Re: Fwd: I-D ACTION:draft-nward-v6ops-teredo-server-selection-00.txt

[Rémi Denis-Courmont <rdenis@simphalempin.com>]

On Wed, 4 Jul 2007 10:16:40 +1200, Nathan Ward <v6ops@daork.net> wrote:

> Morning (or whatever's appropriate),

> 

> This document is incomplete, and there are some notes at the end

> about what needs doing/thinking about, based on some initial comments

> from Christian Huitema and Jim Hoagland.

> 

> Comments welcome (and encouraged!).

> 

> If folks decide that one of these approaches (or some other approach

> that we come up with) is good, I intend to clean up/re-arrange the

> document to describe the solution, the alternatives, and why we

> didn't choose them. Right now it's intended to generate discussion,

> and describe some ideas.



Section 2.3 says:



   In addition, if this malicious party is or otherwise has access to a

   root certificate authority that is trusted by the client's

   application, a transparent attack on SSL-secured applications - such

   as HTTPS secured banking applications - could easily be performed.



Now, if this is possible, it's something terribly wrong with the root CA,

not with Teredo. I think that paragraph goes out of scope.





I would personnaly support the anycast solution. I'll be more than happy

to update my zone A RRs points to an anycast address if it gets to work.

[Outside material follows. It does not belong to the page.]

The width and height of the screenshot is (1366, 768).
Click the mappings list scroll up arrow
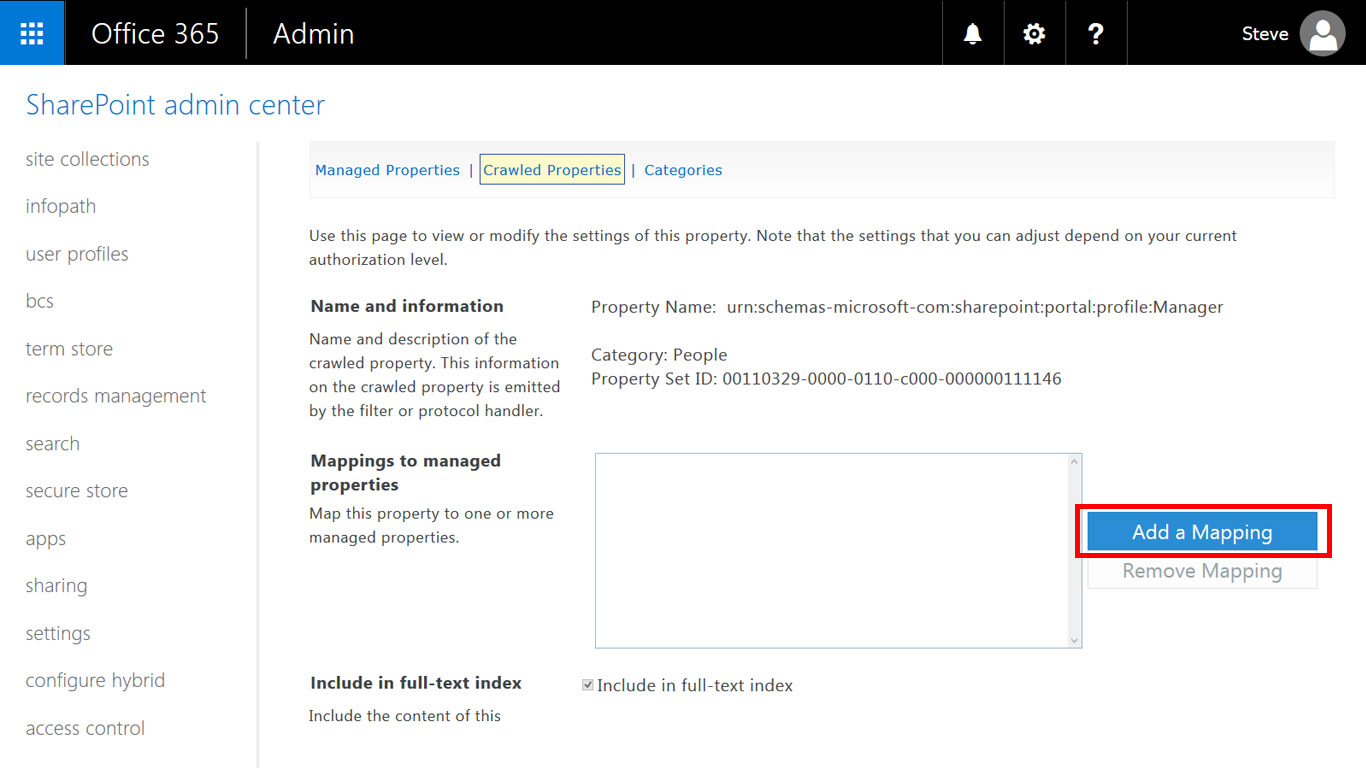point(1074,462)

I know that Microsoft is using DNS-based round-robin to balance the load,

but I am not sure if this is really needed... Since Teredo servers are

fully stateless, there should be no problem doing round-robin or any

other kind of load-balancing at the IP routing level.



The real problem is, how would anycast interact with hole punching? It

*might* just work out of the box, but I am not 100% sure...



-- 

Rémi Denis-Courmont

http://www.remlab.net/